Task directions -> If a line of the material holds the string "screenshot", please copy it.

Input data ->
==============================
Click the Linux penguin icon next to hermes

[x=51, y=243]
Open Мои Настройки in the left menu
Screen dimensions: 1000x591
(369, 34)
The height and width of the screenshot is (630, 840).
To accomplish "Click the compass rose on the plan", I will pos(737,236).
==============================
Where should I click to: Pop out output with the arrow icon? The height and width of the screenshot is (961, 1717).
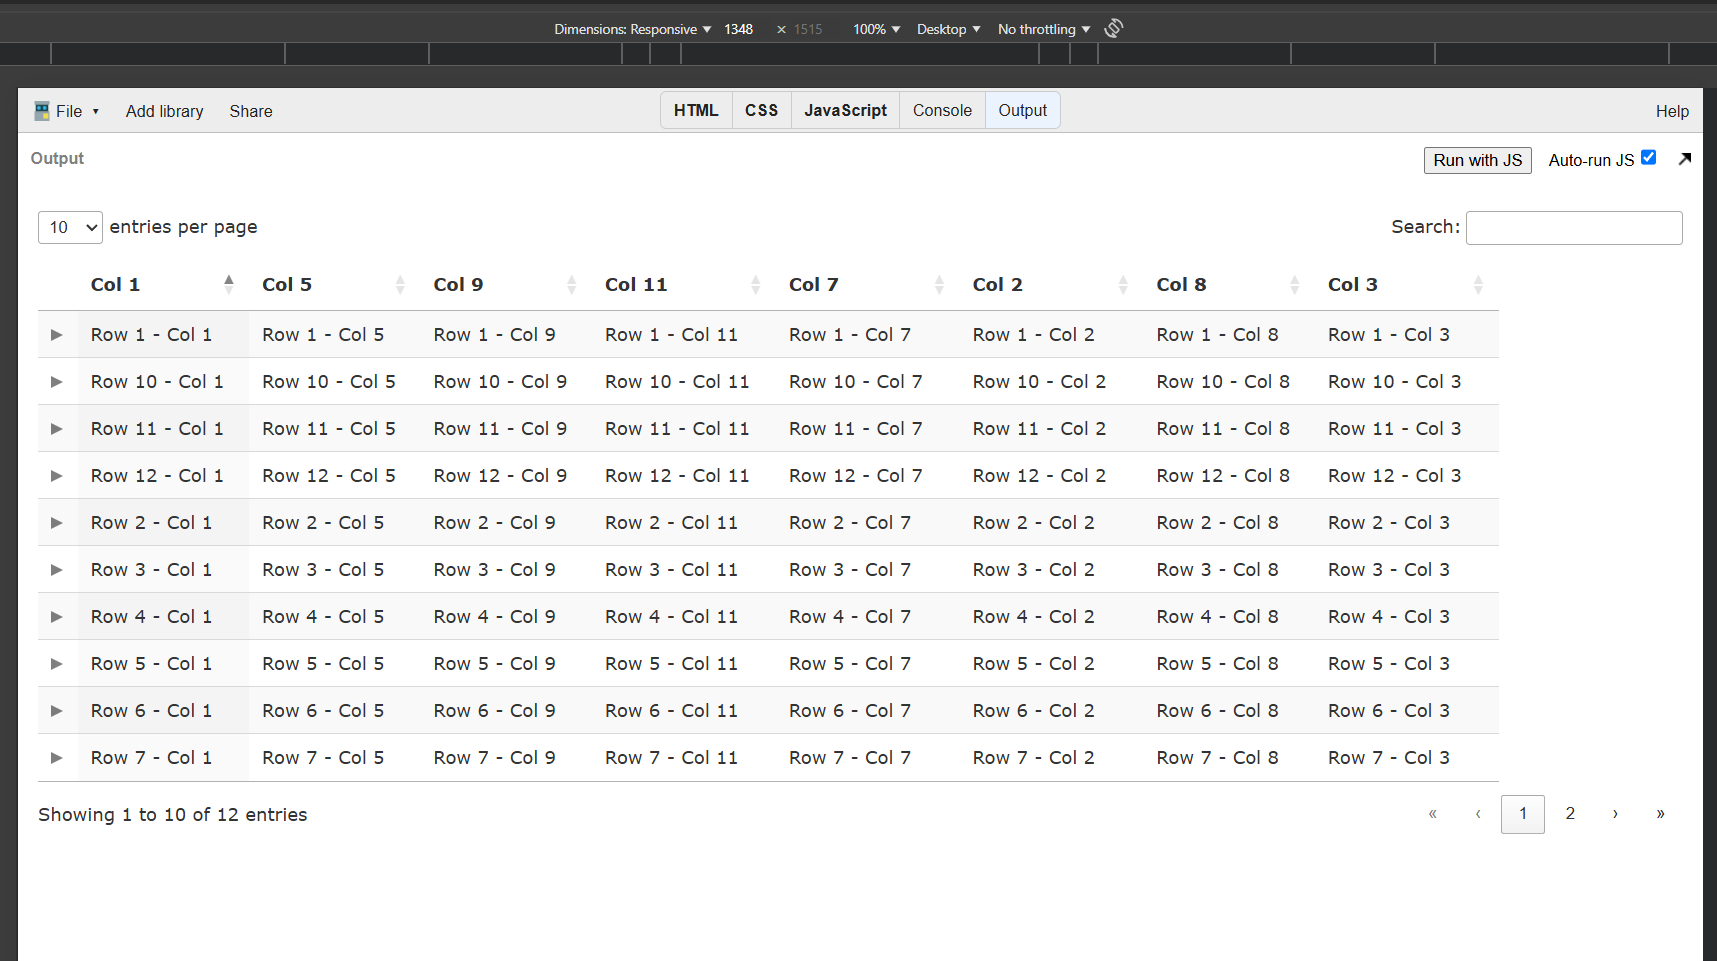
==============================
Result ->
The height and width of the screenshot is (630, 840).
Where should I click to: Pop out output with the arrow icon? The height and width of the screenshot is (961, 1717).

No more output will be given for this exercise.